18 May 2020 10:53:38 Processing mail from user@EXAMPLE.COM for TEST-L

The email address user@EXAMPLE.COM is the person who sent the message originally, and TEST-L is the name of the mailing list. If you know the date the message was distributed, then you can open the LISTSERV log file for that day and search for the email address of the sender, or the name of the mailing list, and see if an entry shows up.

Problems with Mail Servers

For the rest of this tech tip, let's assume that neither of the above is a problem. The user is subscribed to the mailing list with the appropriate subscription options, and the message was in fact distributed to the list. So, the question is, why didn't the subscriber receive it?

The basic possibilities are that LISTSERV couldn't deliver the message to its outgoing mail server; or the outgoing mail server couldn't deliver it onward to the subscriber's mail server; or the message made it to the subscriber's mail server but went astray after that. Let's go over each scenario in order:

1. Did LISTSERV encounter any problems delivering mail to its outgoing mail server?

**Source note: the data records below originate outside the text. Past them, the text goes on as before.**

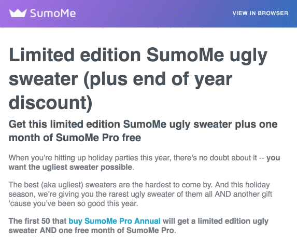This screenshot has height=246, width=297.
Task: Click the ''cause you've been so good' line
Action: pos(73,203)
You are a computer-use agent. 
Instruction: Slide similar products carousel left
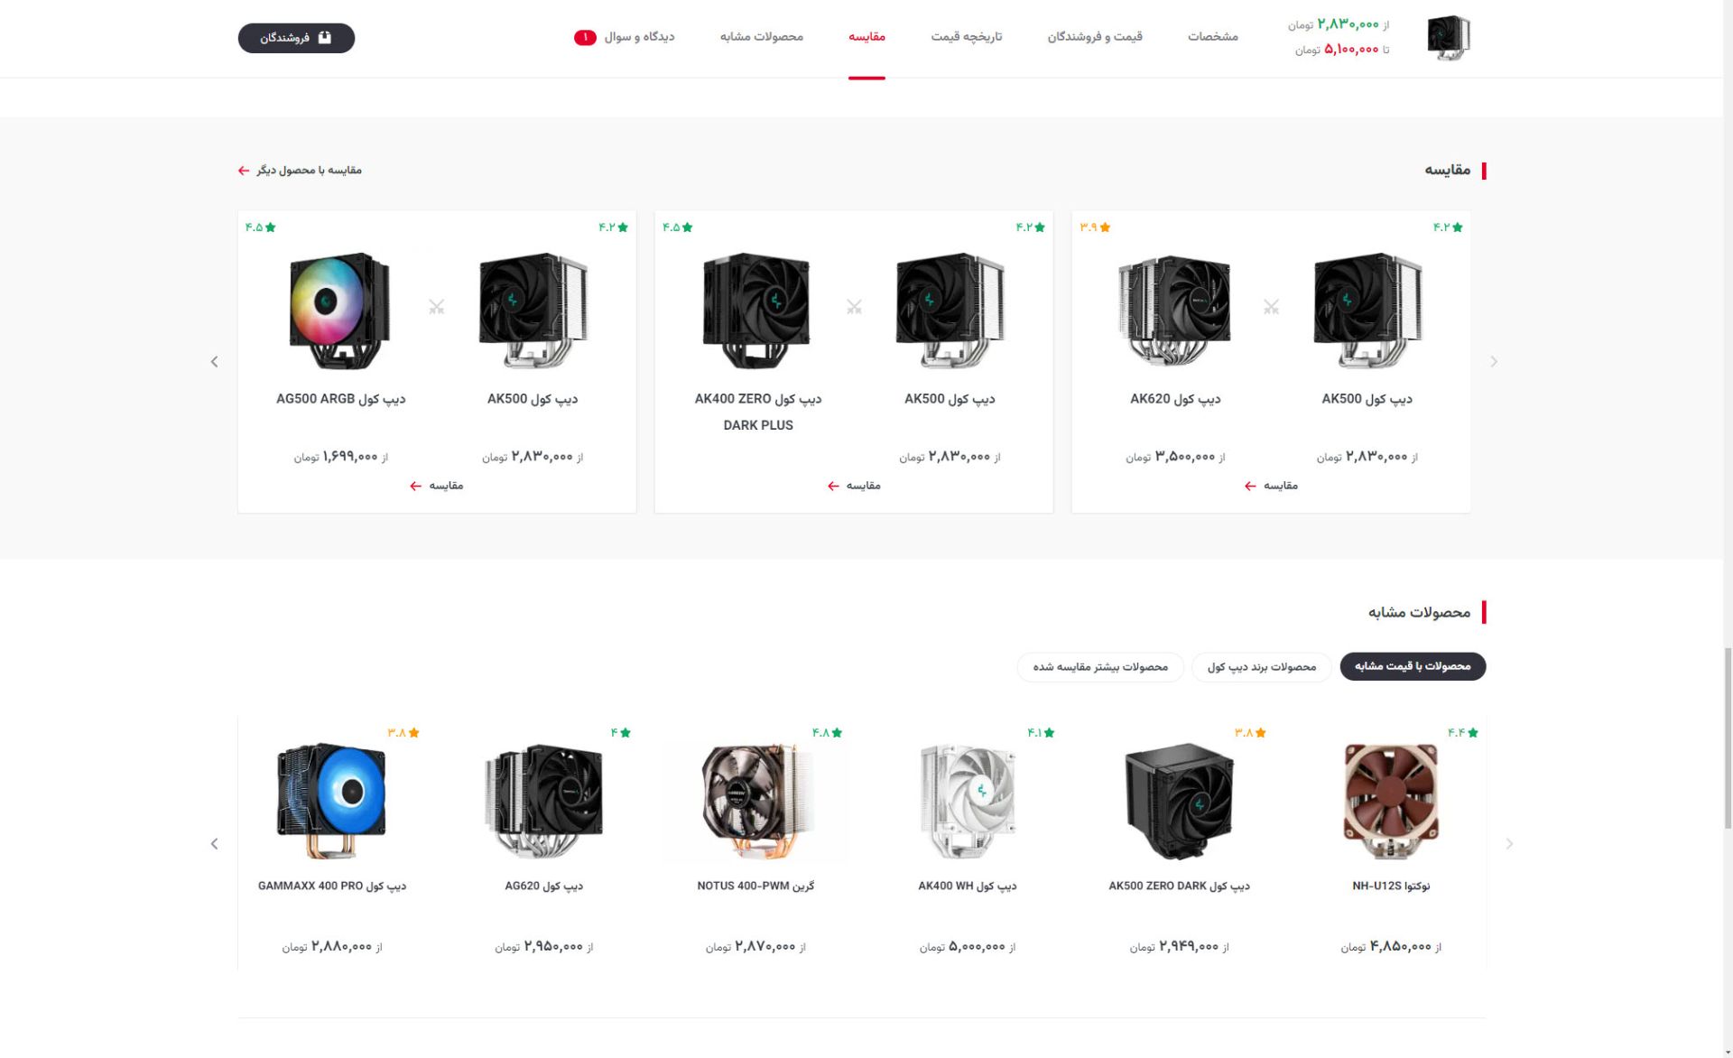[214, 844]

Normally, LISTSERV is configured to use subprocesses called "SMTP workers" to deliver its mail to its outgoing mail server or servers. This is controlled by the SMTP_FORWARD_n setting. If any errors are encountered, then, under Windows, the errors are recorded in files with names like SMTPS#1-yyyymmdd.LOG, SMTPS#2-yyyymmdd.LOG in the listserv\log directory, with each SMTPS#n log file for a different SMTP worker. Under Unix, all SMTP workers use the main LISTSERV log file for this purpose.

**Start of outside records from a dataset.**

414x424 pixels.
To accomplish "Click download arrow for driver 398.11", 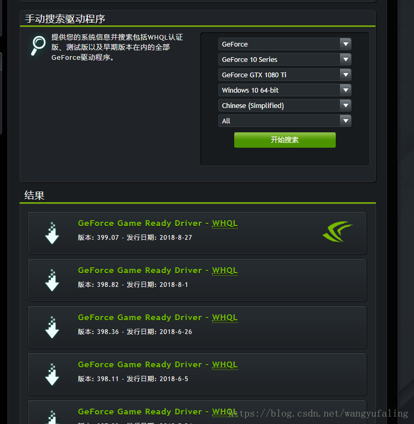I will coord(52,374).
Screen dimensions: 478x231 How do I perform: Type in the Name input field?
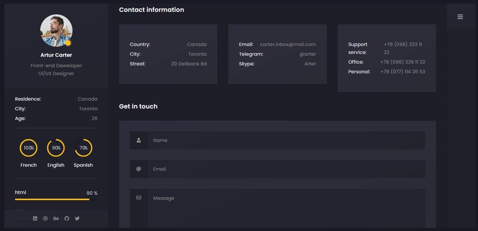[x=286, y=140]
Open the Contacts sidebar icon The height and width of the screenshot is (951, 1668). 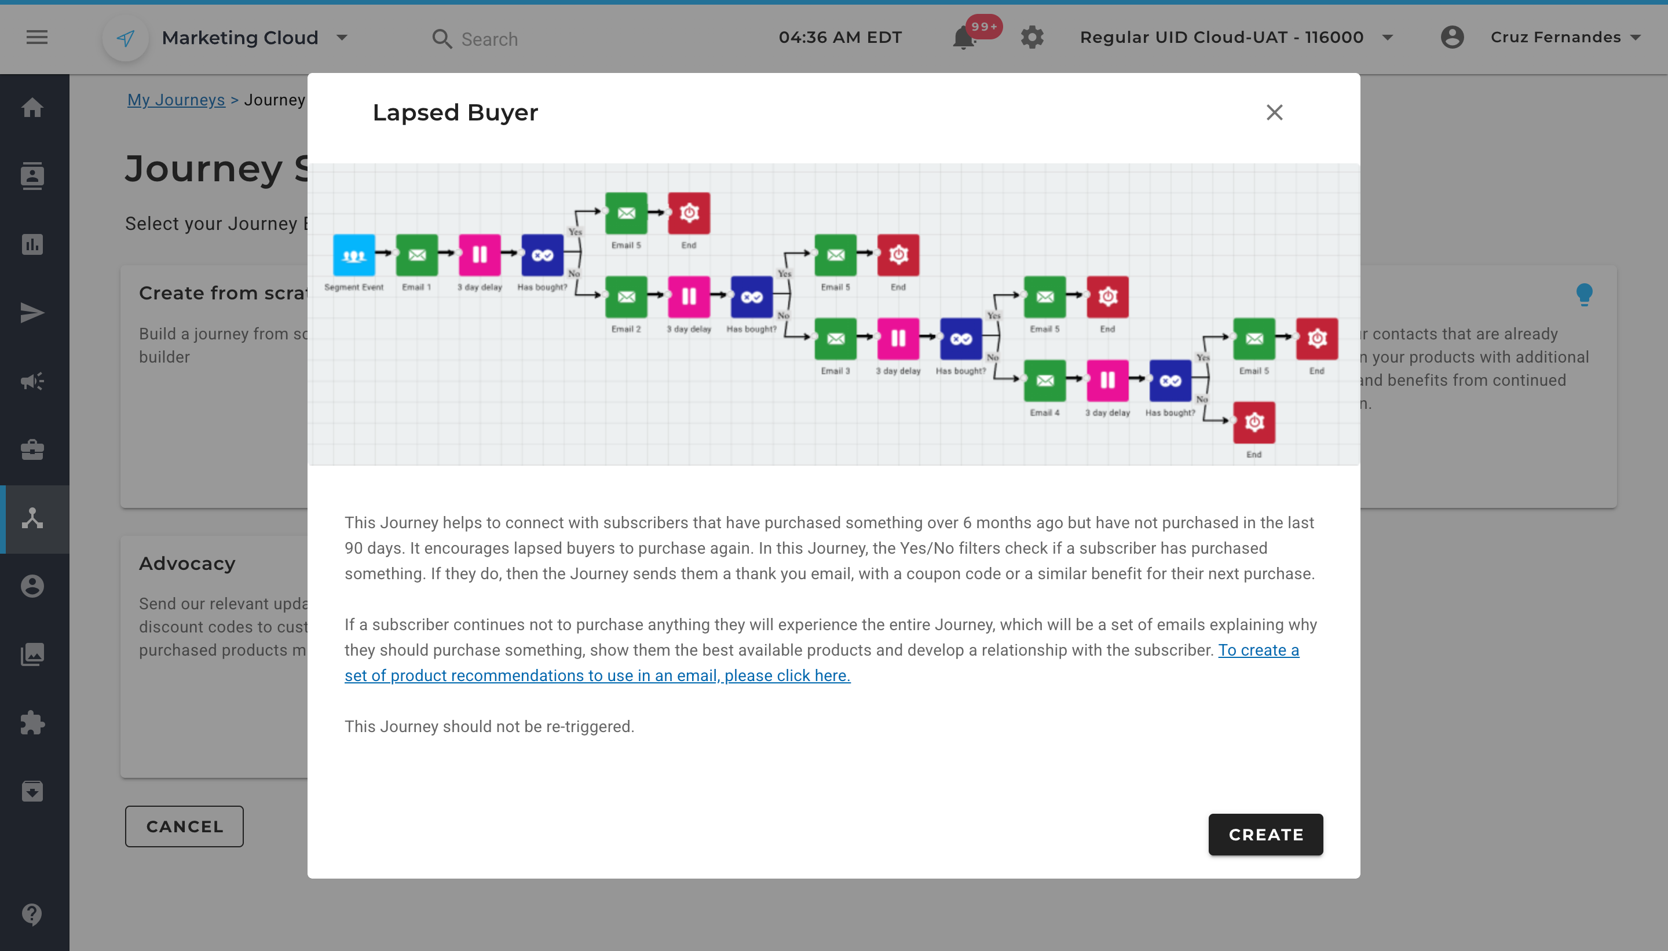32,176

If an SMTP worker is unable to deliver mail to its outgoing mail server, then you may see an entry like this:

27 Jan 2020 10:13:51 -> RCPT TO:<pxp@EXAMPLE.ORG>
27 Jan 2020 10:13:51 550 5.7.1 Unable to relay

The first line, with the -> after the time, is the command the SMTP worker sent to the outgoing mail server. The second line contains the error returned by that mail server, "550 5.7.1 Unable to relay" in this case.

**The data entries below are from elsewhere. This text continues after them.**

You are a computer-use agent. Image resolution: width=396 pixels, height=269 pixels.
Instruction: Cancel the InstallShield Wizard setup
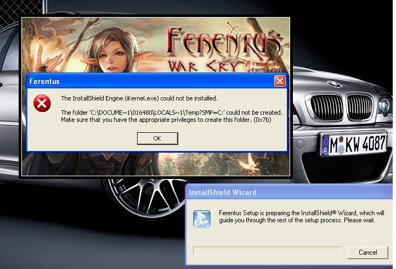367,253
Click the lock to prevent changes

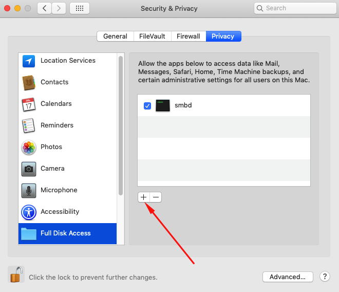pyautogui.click(x=16, y=275)

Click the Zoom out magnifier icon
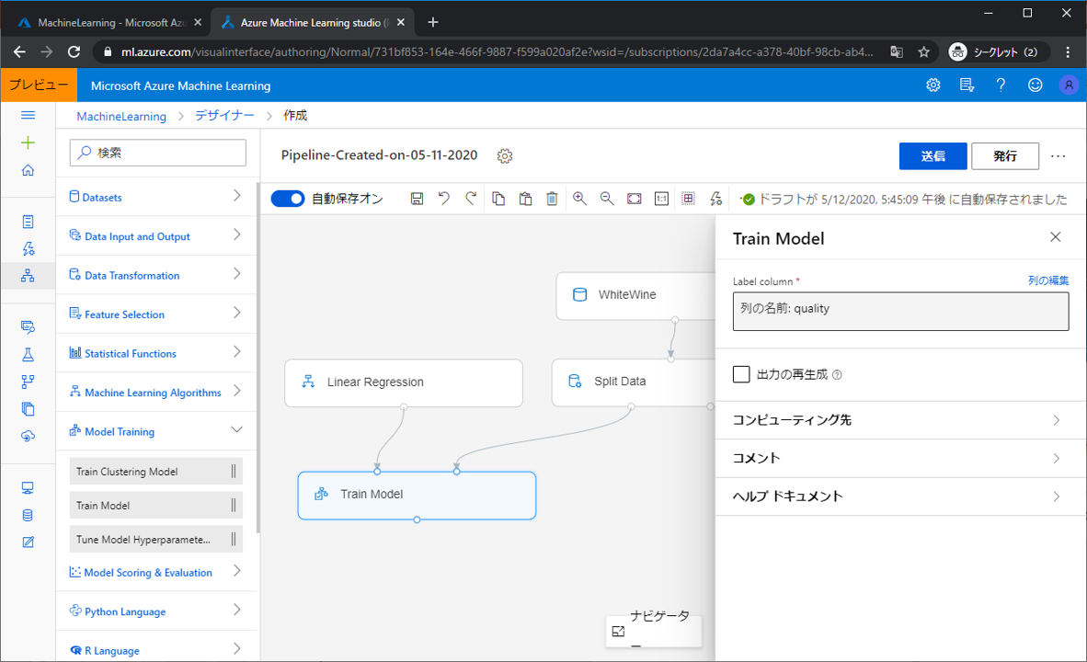[607, 199]
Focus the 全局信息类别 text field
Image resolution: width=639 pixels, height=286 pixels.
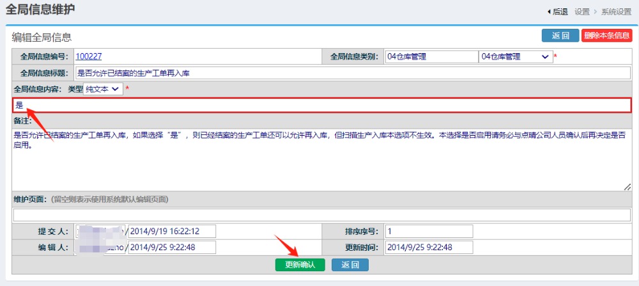point(431,56)
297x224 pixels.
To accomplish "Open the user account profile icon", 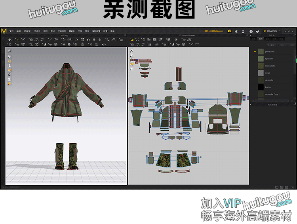I will pyautogui.click(x=244, y=31).
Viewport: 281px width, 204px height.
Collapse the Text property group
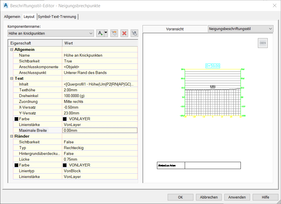(x=12, y=78)

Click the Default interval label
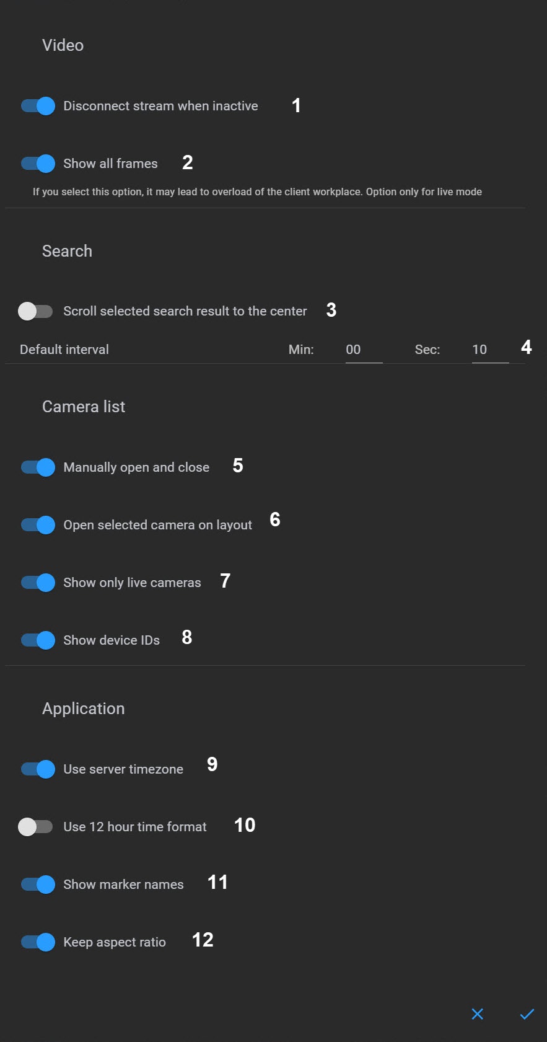click(x=64, y=350)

An error code starting with "5" indicates a permanent error, which means that the SMTP worker would not have attempted to deliver the message again. An error code starting with "4" is a temporary error, so the SMTP worker would continue to attempt delivery.

If you see an error like this, then you would need to investigate what caused it. The administrator of the outgoing mail server may need to get involved.

If there is no such error in any of the SMTPS#n log files (under Windows) or the main LISTSERV log file (under Unix), then that normally indicates that the message was successfully delivered to the outgoing mail server.

2. What happened to the message after that? If it was delivered to another mail server, which server? If an error occurred, what was the error?

If an error occurred, then the hope is that the text of the error will indicate what went wrong, and why the message went astray. If the LISTSERV outgoing mail server received the message, and the mail administrator can see that it was delivered onward to another mail server, then the next step is to have the administrator of that mail server verify that the message arrived there and to see what happened to it after that. By repeating this process, you should be able to eventually find the point at which the message went astray and determine the reason this occurred.

Often, if the mail server in question isn't under the control of your organization, then its mail administrators may not be very interested in talking to you. The users affected by the problem may have better luck talking to their mail administrators to get an answer at this point, so you may find it most effective to write up what you've found so far, provide it to the affected user, and have them contact their mail administrators to analyze the problem and hopefully fix it.